UBC cell lines (5637, SW780, T24, UMUC-3, and SCaBER) and nonmalignant urothelial cell line (SV-HUC-1) were cultured in RPMI 1640 medium (Life Technologies) supplemented with penicillin/streptomycin (Invitrogen, United States) and 10% FBS at 37°C with 5% CO₂. Reagents and chemicals used in this study were listed in Supplementary Table S1.

Formalin-fixed, paraffin-embedded UBC tissues and relevant clinicopathological variables were acquired from Shanghai General Hospital. The informed consent of all patients was obtained, and the research protocol was formally approved by the ethics committee of Shanghai General Hospital.

Gene expression and clinicopathologic information of The Cancer Genome Atlas Urothelial Bladder Carcinoma (TCGA-BLCA) were downloaded from Genomic Data Commons Data Portal. Other public microarray data were retrieved from the Gene Expression Omnibus (GEO) database.

The PDE4B and CBX7 overexpressing cell lines were obtained by infecting with virus expressing Flag-tagged PDE4B (pCDH-3xFlag-PDE4B) and CBX7 (pCDH-3xFlag-CBX7), respectively. For knockdown assays, two siRNA targeting PDE4B were transfected into cells using Lipofectamine 3000 (Thermo Fisher Scientific). Two CBX7 shRNA were transfected into cells using the lentiviral pLKO.1 backbone. The siRNA and shRNA sequences used were listed in Supplementary Table S2.

Total protein was isolated by lysis buffer with protease and phosphatase inhibitor cocktail (Roche, Basel, Switzerland). Western blotting was performed following the standard methods. Antibodies used in this study were listed in Supplementary Table S3.

2,000 cells/well were seeded into a 96-well plate. If cells adhered to the bottom, 10 μL MTT [3-(4,5-dimethylthiazol-2-yl)-2,5-diphenyltetrazoliumbromide] was added to each well for 4 h at 37°C and it was identified as 0 h. The formazan crystals were dissolved in dimethyl sulfoxide (DMSO) at 37°C for 15 min and the absorbance at 490 nm was examined. After 24, 48, and 72 h, the similar procedure was carried out.

Confluent cultures in 6-well plates were scratched with a 200 μL pipette tip, washed with PBS and then cultured in medium containing 1% FBS. Images were captured after 0, 24, and 48 h respectively to estimate wound closure (%).

Cell invasion was measured using 8 μm pore-size transwell inserts (Millipore, United States). 1 × 10⁵ cells were seeded into the top chamber pre-coated with 1:8 diluted Matrigel, then 500 μL medium containing 10% FBS was added to the bottom chamber.
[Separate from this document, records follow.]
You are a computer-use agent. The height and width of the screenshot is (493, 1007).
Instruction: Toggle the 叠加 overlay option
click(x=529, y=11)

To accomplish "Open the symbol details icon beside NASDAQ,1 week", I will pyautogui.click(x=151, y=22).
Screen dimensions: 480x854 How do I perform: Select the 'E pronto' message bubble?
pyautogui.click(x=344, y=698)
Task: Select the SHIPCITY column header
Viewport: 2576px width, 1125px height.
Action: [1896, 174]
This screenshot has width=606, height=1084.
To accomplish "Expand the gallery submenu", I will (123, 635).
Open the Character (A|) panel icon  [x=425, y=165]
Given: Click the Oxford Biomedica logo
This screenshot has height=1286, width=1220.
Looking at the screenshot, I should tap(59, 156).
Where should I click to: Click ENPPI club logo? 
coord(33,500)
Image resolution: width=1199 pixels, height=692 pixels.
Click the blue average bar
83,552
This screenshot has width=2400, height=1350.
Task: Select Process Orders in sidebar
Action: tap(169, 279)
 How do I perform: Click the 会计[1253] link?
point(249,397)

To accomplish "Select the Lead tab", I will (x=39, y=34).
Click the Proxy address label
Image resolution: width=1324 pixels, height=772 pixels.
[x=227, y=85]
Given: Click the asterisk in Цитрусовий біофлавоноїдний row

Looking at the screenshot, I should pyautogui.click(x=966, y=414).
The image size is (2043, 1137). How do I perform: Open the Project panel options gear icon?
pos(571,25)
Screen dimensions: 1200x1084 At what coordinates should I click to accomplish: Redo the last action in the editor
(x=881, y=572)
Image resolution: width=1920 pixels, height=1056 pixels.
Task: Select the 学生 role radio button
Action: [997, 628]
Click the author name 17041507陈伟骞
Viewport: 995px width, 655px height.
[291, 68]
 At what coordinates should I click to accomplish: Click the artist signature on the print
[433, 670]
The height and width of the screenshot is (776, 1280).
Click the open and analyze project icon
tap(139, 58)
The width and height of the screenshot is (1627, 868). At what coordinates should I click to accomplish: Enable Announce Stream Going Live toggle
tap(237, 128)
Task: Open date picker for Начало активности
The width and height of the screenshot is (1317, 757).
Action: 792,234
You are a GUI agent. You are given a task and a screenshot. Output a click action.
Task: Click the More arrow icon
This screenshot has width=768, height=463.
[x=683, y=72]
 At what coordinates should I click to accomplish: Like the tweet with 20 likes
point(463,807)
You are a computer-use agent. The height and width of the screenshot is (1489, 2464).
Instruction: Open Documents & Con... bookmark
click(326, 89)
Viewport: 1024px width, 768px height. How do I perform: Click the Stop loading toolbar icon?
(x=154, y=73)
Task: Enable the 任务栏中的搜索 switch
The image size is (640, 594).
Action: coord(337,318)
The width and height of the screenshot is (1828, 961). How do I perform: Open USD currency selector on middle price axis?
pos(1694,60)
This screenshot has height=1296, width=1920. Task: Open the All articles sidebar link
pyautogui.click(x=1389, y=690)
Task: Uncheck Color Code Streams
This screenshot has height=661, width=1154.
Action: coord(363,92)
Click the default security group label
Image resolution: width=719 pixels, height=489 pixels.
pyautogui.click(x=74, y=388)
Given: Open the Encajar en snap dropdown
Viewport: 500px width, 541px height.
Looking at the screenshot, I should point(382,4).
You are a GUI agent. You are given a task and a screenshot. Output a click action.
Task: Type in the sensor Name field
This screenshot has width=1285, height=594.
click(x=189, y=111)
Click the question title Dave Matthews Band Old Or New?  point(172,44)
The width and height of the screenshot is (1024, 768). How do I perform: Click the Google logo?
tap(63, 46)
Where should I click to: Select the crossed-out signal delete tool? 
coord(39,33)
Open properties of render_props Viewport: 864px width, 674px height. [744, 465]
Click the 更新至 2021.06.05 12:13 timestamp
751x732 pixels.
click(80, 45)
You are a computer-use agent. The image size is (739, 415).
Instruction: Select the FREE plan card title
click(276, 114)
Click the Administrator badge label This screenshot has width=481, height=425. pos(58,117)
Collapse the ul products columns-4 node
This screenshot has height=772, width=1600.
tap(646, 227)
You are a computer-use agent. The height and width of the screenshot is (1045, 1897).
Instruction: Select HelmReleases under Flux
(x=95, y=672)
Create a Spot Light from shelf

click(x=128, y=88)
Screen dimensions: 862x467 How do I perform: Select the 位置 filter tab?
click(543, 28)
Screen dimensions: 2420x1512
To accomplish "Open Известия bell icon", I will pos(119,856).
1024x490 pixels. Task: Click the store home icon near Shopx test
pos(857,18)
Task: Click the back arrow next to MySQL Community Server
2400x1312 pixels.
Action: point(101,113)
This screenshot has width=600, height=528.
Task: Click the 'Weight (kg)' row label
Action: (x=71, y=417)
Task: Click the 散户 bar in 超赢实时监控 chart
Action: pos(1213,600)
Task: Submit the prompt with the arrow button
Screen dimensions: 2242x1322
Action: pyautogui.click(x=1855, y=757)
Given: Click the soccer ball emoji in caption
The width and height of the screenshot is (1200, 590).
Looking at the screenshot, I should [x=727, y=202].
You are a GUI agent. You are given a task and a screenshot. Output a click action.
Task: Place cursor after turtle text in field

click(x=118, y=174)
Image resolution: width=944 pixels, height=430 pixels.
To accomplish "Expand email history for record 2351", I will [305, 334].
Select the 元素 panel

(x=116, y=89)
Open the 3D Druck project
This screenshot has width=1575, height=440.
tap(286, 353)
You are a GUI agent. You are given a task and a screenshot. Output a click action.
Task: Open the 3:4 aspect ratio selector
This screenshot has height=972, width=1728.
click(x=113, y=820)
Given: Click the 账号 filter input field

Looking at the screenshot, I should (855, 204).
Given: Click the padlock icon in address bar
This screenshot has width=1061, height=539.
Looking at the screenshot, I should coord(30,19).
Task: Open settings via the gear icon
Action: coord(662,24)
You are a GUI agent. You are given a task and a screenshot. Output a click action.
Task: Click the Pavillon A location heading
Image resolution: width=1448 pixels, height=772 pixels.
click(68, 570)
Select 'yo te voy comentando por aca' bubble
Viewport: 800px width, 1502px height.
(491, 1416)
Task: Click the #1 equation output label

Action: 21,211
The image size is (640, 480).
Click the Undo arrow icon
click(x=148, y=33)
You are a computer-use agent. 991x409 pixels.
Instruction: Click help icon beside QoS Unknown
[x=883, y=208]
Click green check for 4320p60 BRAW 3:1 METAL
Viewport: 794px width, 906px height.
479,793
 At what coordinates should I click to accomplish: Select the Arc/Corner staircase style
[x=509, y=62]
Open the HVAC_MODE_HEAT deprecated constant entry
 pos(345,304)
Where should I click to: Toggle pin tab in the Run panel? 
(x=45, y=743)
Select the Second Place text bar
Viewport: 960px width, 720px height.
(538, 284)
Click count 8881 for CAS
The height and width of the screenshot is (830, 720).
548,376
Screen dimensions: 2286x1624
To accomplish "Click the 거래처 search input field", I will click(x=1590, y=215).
After the incubation for 24 h, cells were fixed in formaldehyde, stained with crystal violet and counted.

GSEA software was applied to explore the correlation of PDE4B expression on the progression of UBC. Gene set collections were downloaded from MSigDB database. Nominal p-value <0.05 and FDR <0.25 were considered to a statistically significant gene set.

5 μm thick paraffin-embedded bladder tumor sections were prepared and stained according to the previously described procedure (Yan et al., 2020). Antibodies used were listed in Supplementary Table S3.

The ChIP assay was performed as previously described (Chang et al., 2018). Briefly, cells were fixed in 1% paraformaldehyde for 10 min at room temperature, following quenched using 0.125 mol/L glycine for 5 min. The formaldehyde-fixed cells pellets were lysed with cell lysis buffer and sonicated using Diagenode Bioruptor Pico Sonicator for 30 cycles (30 s/90 s on/off) to obtain a DNA range of 200–1,000 bp. Samples were incubated with protein A/G (Millipore, #17-371) and antibody (anti-CBX7, Abcam, ab21873; anti-ubH2AK119, Cell Signaling Technology, #8240S) overnight at 4°C. Samples were washed 4 times with low salt, high salt, LiCl, and TE wash buffers, respectively. Elution of protein/DNA complexes were reversed cross-link to obtain free DNA at 62°C for 2 h with shaking and incubated at 95°C for 10 min. DNA was purified using spin columns (Millipore, #17-10085). Individual ChIP samples were analyzed by qRT-PCR using PED4B promoter primers. The primers used were listed in Supplementary Table S2.

All statistical analyses were performed using GraphPad Prism 8.0. Data were presented as means ± standard deviation (SD). Student’s t test was performed to compare statistical significance between groups. Pearson correlation was used to analyze the association between genes expression. A chi-square test was employed to assess the association between PDE4B expression and clinicopathological variables. Kaplan-Meier (Log rank test) method was performed to estimate the overall survival. A value of p < 0.05 was considered statistically significant.

To investigate whether PDE4B was involved in UBC development, multiple databases containing tumor clinicopathological information were analyzed. As shown in Figures 1A–F, higher PDE4B mRNA level was observed in advanced stages patients from TCGA-BLCA and GEO databases (p < 0.01). Moreover, PDE4B mRNA level was elevated in high-grade patients than that in low-grade patients (p < 0.05, Figures 2A–D). Consistently, our IHC data also showed that high-grade patients expressed higher level of PDE4B protein compared to low-grade patients (Figure 2E). In addition, PDE4B protein level was significantly associated with tumor grade (p = 0.036; Table 1) and T stage (p = 0.003; Table 1). In summary, we concluded that the PDE4B expression was closely correlated with clinicopathological characteristics.

Next, we performed Kaplan-Meier survival analysis to examine the clinical value of PDE4B in UBC. In GSE32894 database, higher PDE4B mRNA expression heralded worse prognosis (p = 0.0009, Figure 3A). To validate the results from public database, we collected 59 UBC specimens for IHC and made survival analysis. Consistently, higher PDE4B protein level indicated shorter overall survival time (p = 0.0118, Figure 3B). The representative images of IHC staining of different PDE4B staining intensities were displayed in Figure 3C. Collectively, these findings revealed that upregulation of PDE4B was remarkably correlated with unfavorable prognosis in patients with UBC.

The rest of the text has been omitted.